Because of their different benefits and drawbacks, most real-world systems take a hybrid approach where central memory stores what has to be correct and traceable, and local memory stores what has to be fast and temporary. 

This way, the system stays fast and flexible, without losing control or accountability.

If you don't explicitly design where context lives and how it's shared, agents will either lose track of what they're doing or step on each other in unpredictable ways.

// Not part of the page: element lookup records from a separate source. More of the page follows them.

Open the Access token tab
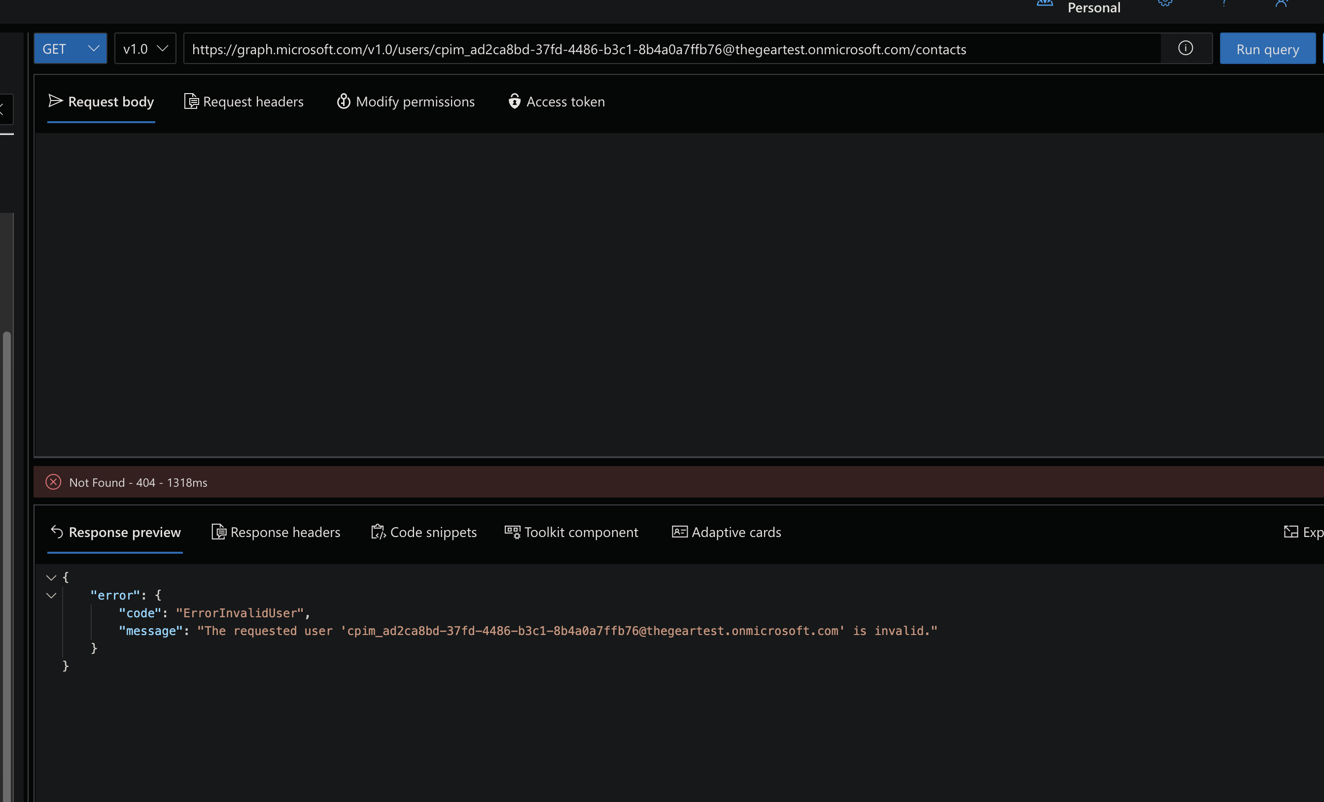Image resolution: width=1324 pixels, height=802 pixels. 557,102
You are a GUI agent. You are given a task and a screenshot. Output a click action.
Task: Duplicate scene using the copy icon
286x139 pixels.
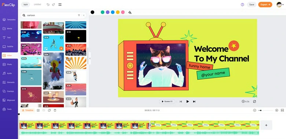pos(49,110)
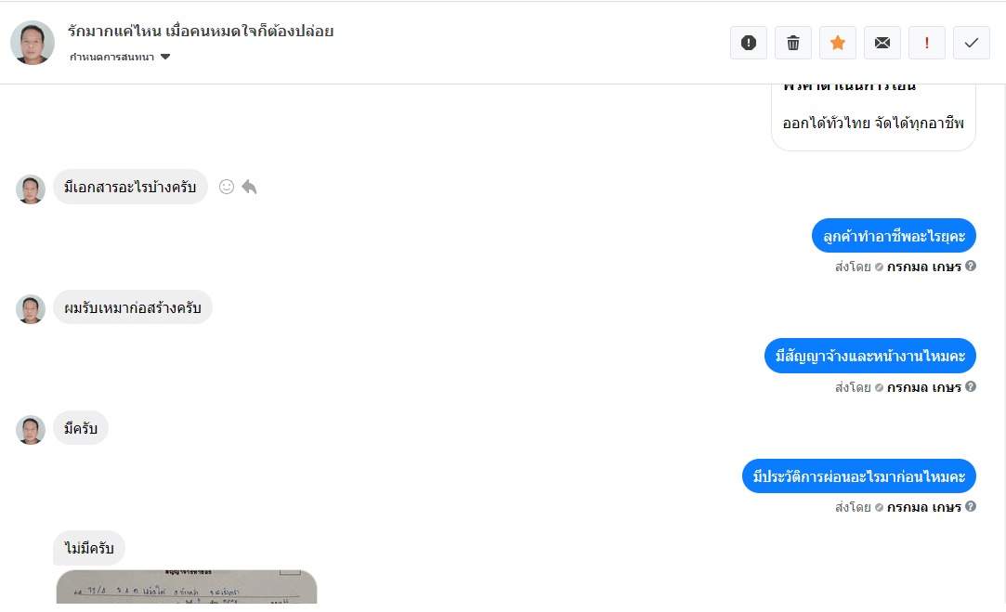Select the blue ลูกค้าทำอาชีพอะไรคะ message bubble

pos(894,236)
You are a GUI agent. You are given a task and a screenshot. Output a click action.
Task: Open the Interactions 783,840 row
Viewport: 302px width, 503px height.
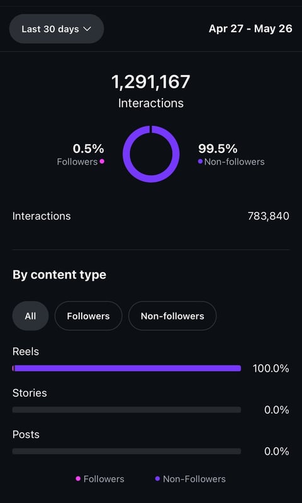click(151, 216)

4. How do agents interact with enterprise systems?

Real enterprise value comes from cross-system workflows: an IT ticketing agent that checks ITSM status, queries identity systems for permissions, updates Slack, and logs to compliance systems. That requires standardized connectors, tools, and workflows with explicit triggers, actions, policies, and approvals.

Agents need to handle heterogeneous APIs and schemas, network failures, authentication, rate limits, and partial success scenarios where one system responds but another times out. Therefore, tool and integration architecture is foundational. If your enterprise systems are siloed, poorly documented, or lack APIs, agentic AI will amplify those problems.

5. How is behavior governed and audited at scale?

Governance must be architectural instead of retrofitted. The system has to encode policy constraints, guardrails on tool use, escalation to humans, and audit trails at the orchestration and data layers, not bolted on after agents are in production.

What can this agent change in core systems, under what conditions? How do we know what it did, after the fact? When does a human have to review or approve an action? These translate into technical requirements for policy engines, centralized logs, role-based access, and workflow approvals.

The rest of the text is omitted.